■ **Your instructions**: Make a verbatim copy of all the records. Skip every image.

(Collected data)

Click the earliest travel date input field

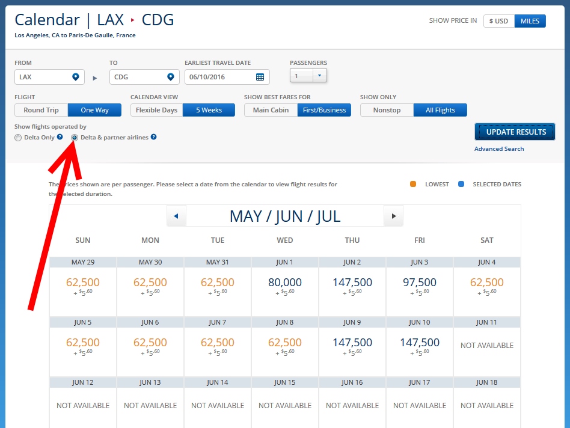tap(219, 77)
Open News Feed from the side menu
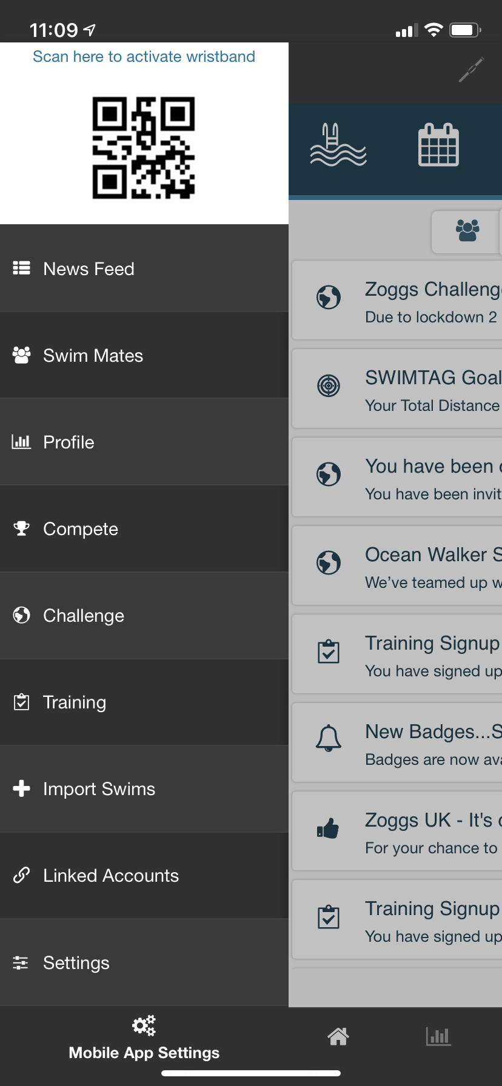 (89, 269)

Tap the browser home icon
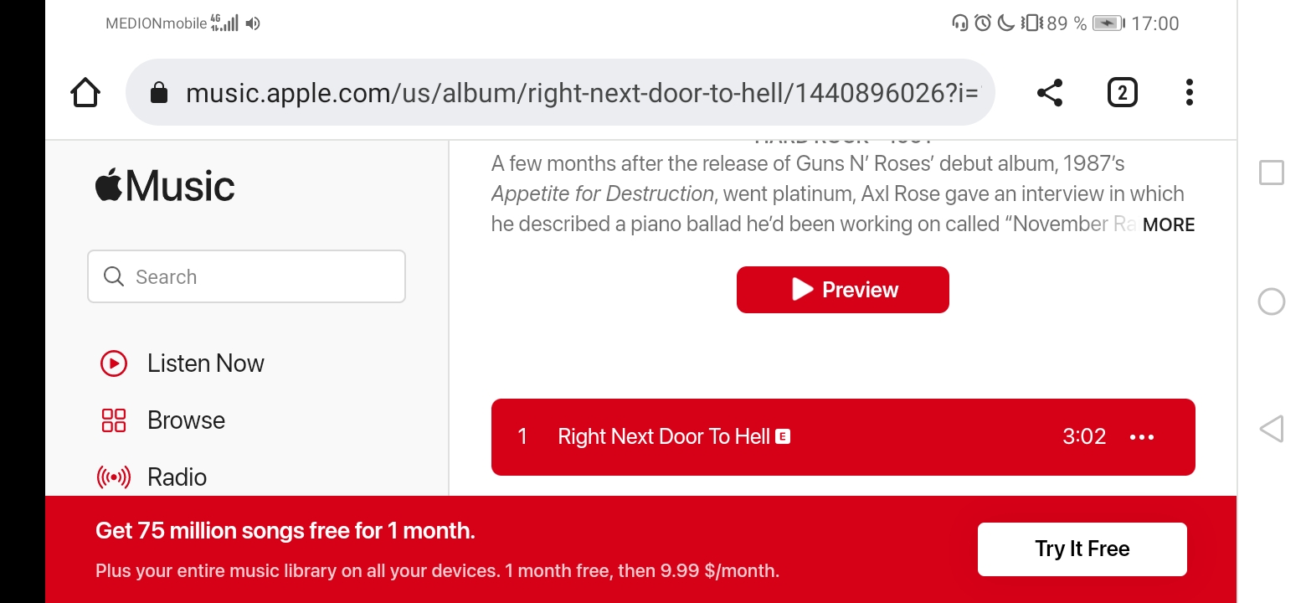coord(85,92)
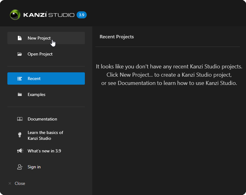The height and width of the screenshot is (195, 246).
Task: Open Learn the basics of Kanzi Studio
Action: tap(45, 135)
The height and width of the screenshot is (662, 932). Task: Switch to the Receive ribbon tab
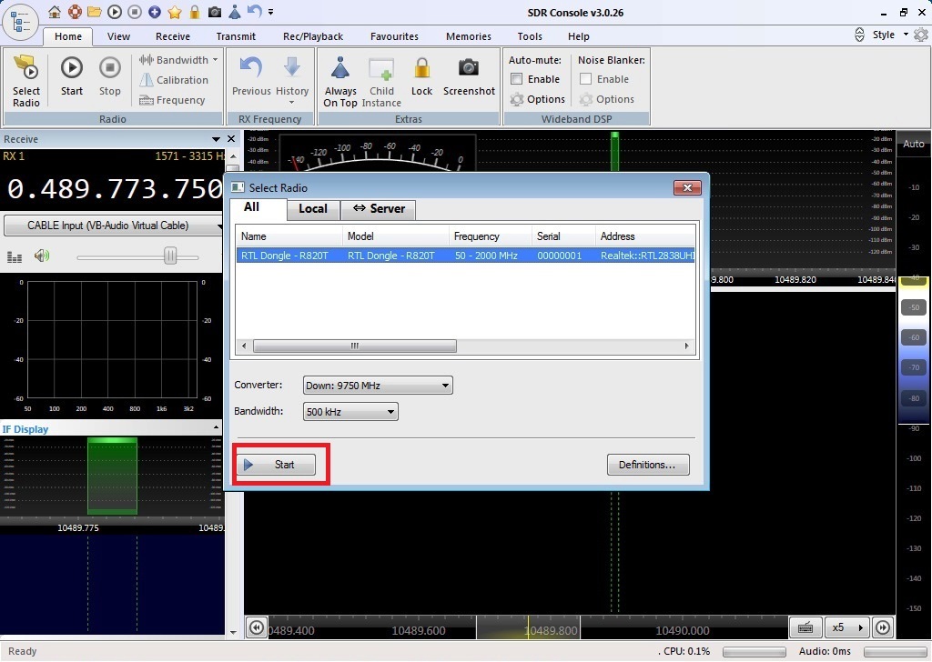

■ **Response area**:
Click the earliest travel date input field

tap(219, 77)
Open News Feed from the side menu
 (89, 269)

Tap the browser home icon
coord(85,92)
The height and width of the screenshot is (195, 246).
Task: Open Learn the basics of Kanzi Studio
Action: tap(45, 135)
The height and width of the screenshot is (662, 932). Task: Switch to the Receive ribbon tab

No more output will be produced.